Andrew Dickens: Getting water right is the first thing a grown-up society does. Ask the Romans

Author
Andrew Dickens,
Publish Date
Mon, 2 May 2022, 1:18PM

As the Government dropped the latest iteration of its Three Waters water reform on Friday, I was left with the question: “what on earth do you want to achieve with all this?”  

For more than 2 years, local and central Governments have been struggling with the issue of water reform.

Reform is necessary as too many New Zealand households have substandard water and wastewater services. Meanwhile, antiquated pipes are losing 20% of the water we’ve gathered.  

Meanwhile, most of our cities and towns have done a good job in collecting and distributing the water we’ve collected and disposed of the waste we’ve produced.  

But the other half has not done a good job and it’s inherently due to underinvestment.  

They have underinvested because either their rating base is too small or their electorate cannot see the benefit in higher rates or water charges to fix pipes they can’t see. 

So, we need to fix them. Why the Government has made it such a minefield is anyone’s guess. 
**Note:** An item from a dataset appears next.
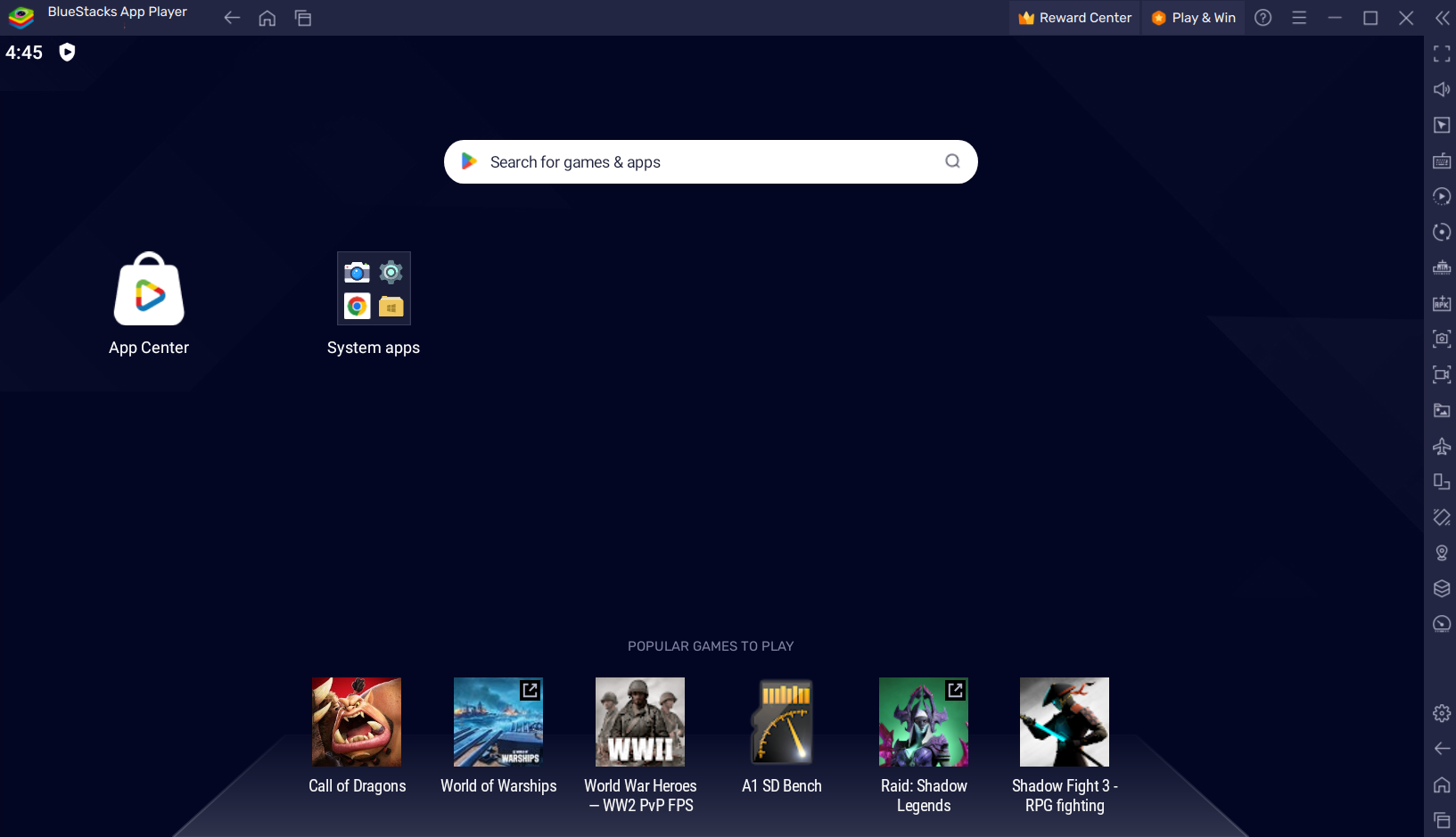Take a screenshot with the camera tool
1456x837 pixels.
point(1442,339)
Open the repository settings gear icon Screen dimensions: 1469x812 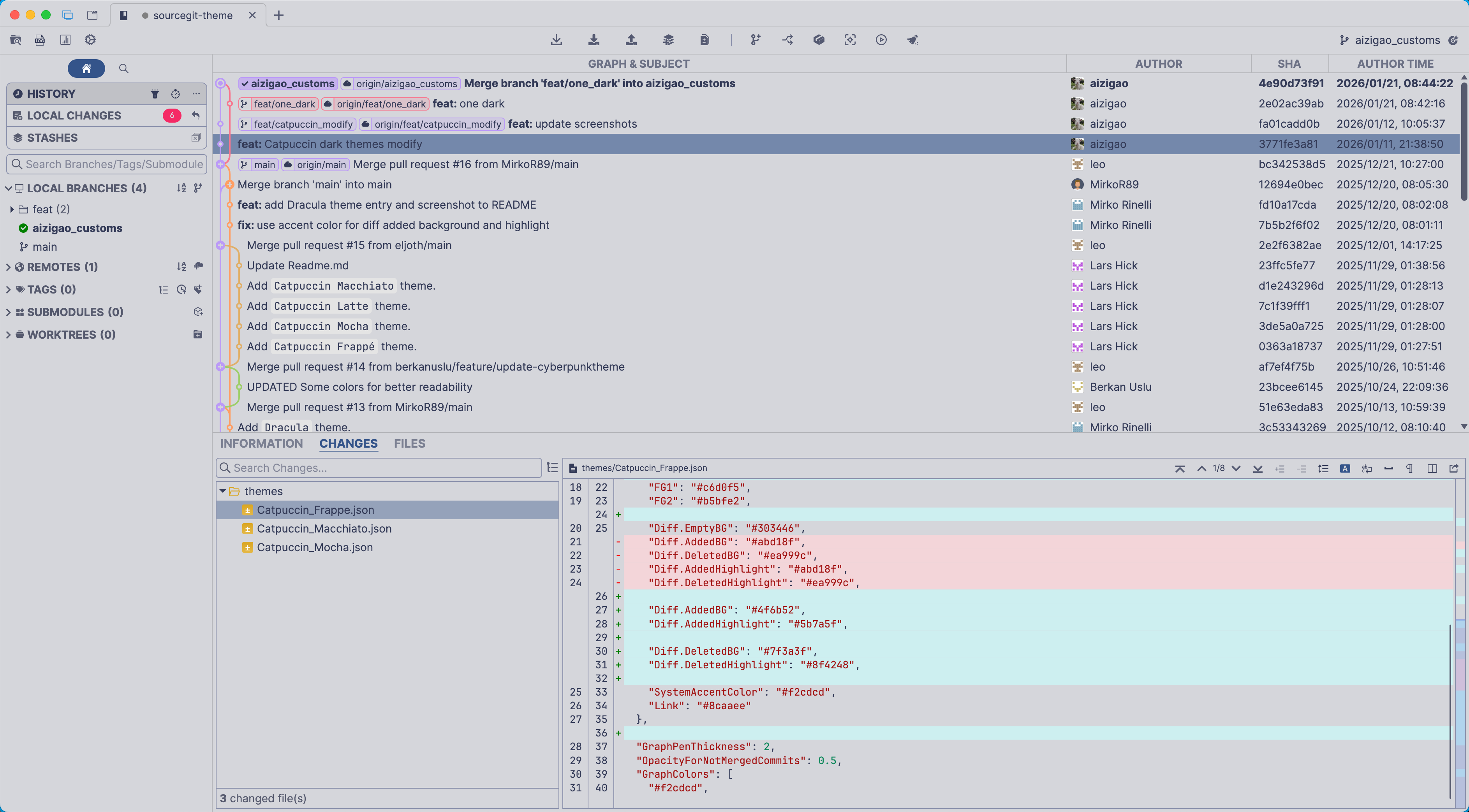(x=90, y=40)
The government’s answer is to gather up all the assets. Put them in 4 big groups and let the entities borrow off the assets and fix up the bad areas.   

Understandably, this hacks off the places that have done a good job, who see their hard work being siphoned off to subsidise the bad players.  

But the Government has also chosen to shoehorn a co-governance factor into the whole she-bang which has caught the attention of the race warriors both for and against. Even though the co-governance model is now so watered down as to be nothing but a bit of virtue signalling with no teeth. But it doesn’t matter. Expect politician after politician to stir the pot that the water’s being given to the Māori. 

Already that issue is enough for National to say they will reverse and repeal Three Waters when they get into government which they have a fair chance of doing. 

Water is too important and too basic to all human beings to be turned into a political football. Surely reforms need to be accepted by us all and not controversial. 

The problem has never been governance but money. My solution has always been to set up a $100 billion dollar water infrastructure bank and fund the necessary work. Too bad it ends out on our core debt.  

Getting water right is the first thing a grown-up society does. Ask the Romans.